◆ EXCERPT TO READ
+---+

The next big HIT: Health Care IT saves money and lives
By Montana State Auditor John Morrison and Dr. Mike Schweitzer
Health insurance and Medicare have something in common: they are buckling under the weight of rising health care costs. Their future depends on controlling these costs. There is no better single step we can take toward this end than the widespread adoption of electronic health information technology (HIT). It will revolutionize medicine by slashing costs while saving lives.
America has the most advanced medical technology in the world for diagnosis and treatment. Yet we waste billions of dollars and lose tens of thousands of patients each year because we still store and move critical medical information the old fashioned way—on paper.
You know the routine: You walk into a doctor’s office or hospital and fill out a form asking you to report your medical history, allergies, and contact information. The form goes into a chart that sits with hundreds of others on a shelf. When the doctor opens it, she finds a mixture of typed and scribbled notes, reports, results and memos. The doctor depends on you to know and provide accurate history. If she wants your records from another physician, she calls that office and they send copies over, assuming you have signed a release. If medicine is prescribed, you’re a given a handwritten slip that you take to the pharmacy.
Among providers, charts are often incomplete, redundant and contradictory. The thicker the chart, the more confusing it is. Emergency rooms often have nothing to go on at all. This system results in lower quality care and massively higher costs because of repeated tests, misdiagnoses, errors, and complications causing longer hospital stays.
HIT is a safety issue. The Institute of Medicine says that as many as 98,000 Americans die every year from medical errors. Many of these are related to inadequate or inaccurate information. Last year, 68 year old Frank Morrison became one of these statistics. HIT will save countless lives by giving doctors fast, complete information about your medical history, your condition and the treatments you need.
HIT will also save money by improving efficiency. America's economy blossomed in the 1990s because the technology revolution super-charged whole industries. Costs went down and quality went up. Unfortunately, the same strides have not been made in the health care sector.
Studies say that a third of the money we spend for health care in the U.S. is for tests and treatments that may be unnecessary, redundant or inappropriate. HIT will prevent such waste by giving doctors accurate patient history and by tracking the effectiveness of procedures.

+---+

◆ MATERIAL SUPPLIED
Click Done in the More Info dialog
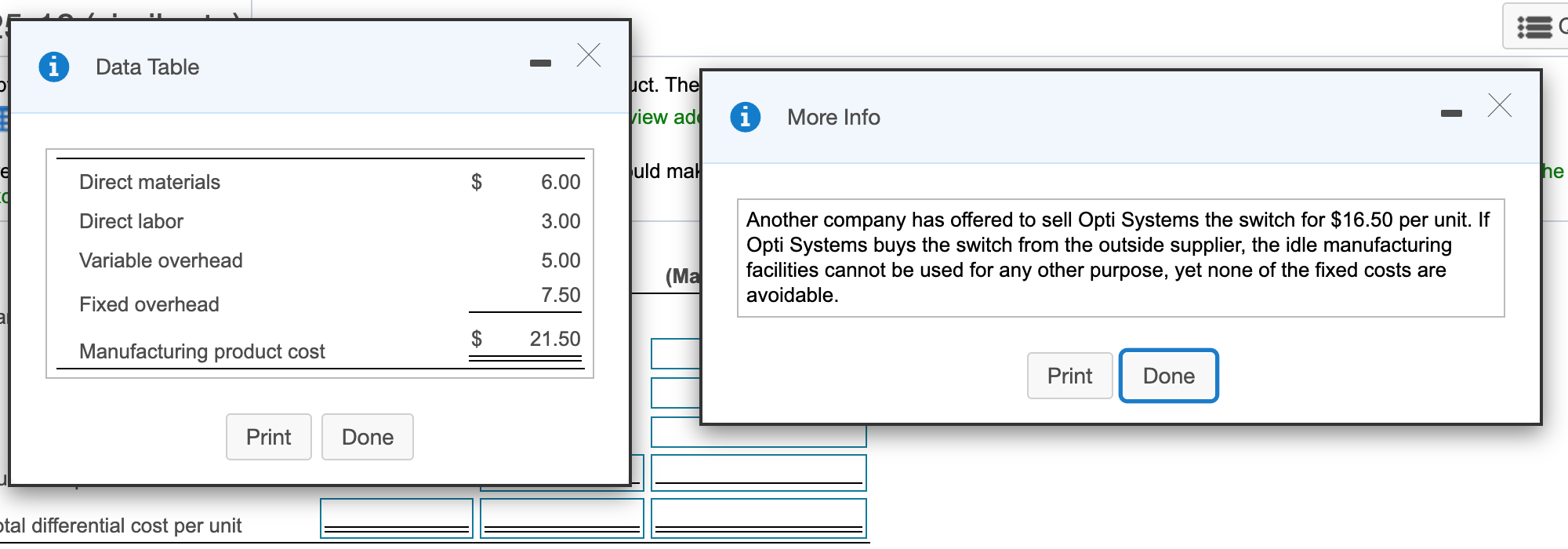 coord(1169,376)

+---+

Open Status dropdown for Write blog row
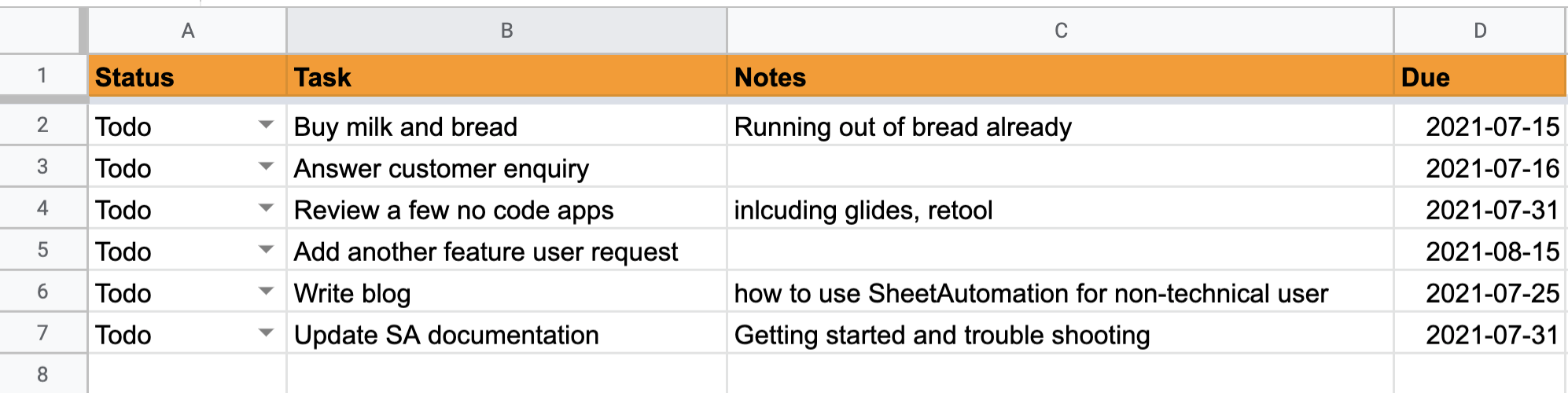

+---+

◆ WORK INSTRUCTION 1
According to the health IT article, how will HIT cut spending on unnecessary, redundant or inappropriate tests and treatments? Answer in one to three sentences.
◆ WORK INSTRUCTION 2
What causes does the health IT article give for the massively higher costs of the paper-based system? List each one.
None of the items is needed here.

◆ TASK SOLUTION 1
HIT will prevent that waste by giving doctors accurate patient history. It will also track how effective procedures are.

◆ TASK SOLUTION 2
- Repeated tests
- Misdiagnoses
- Errors
- Complications causing longer hospital stays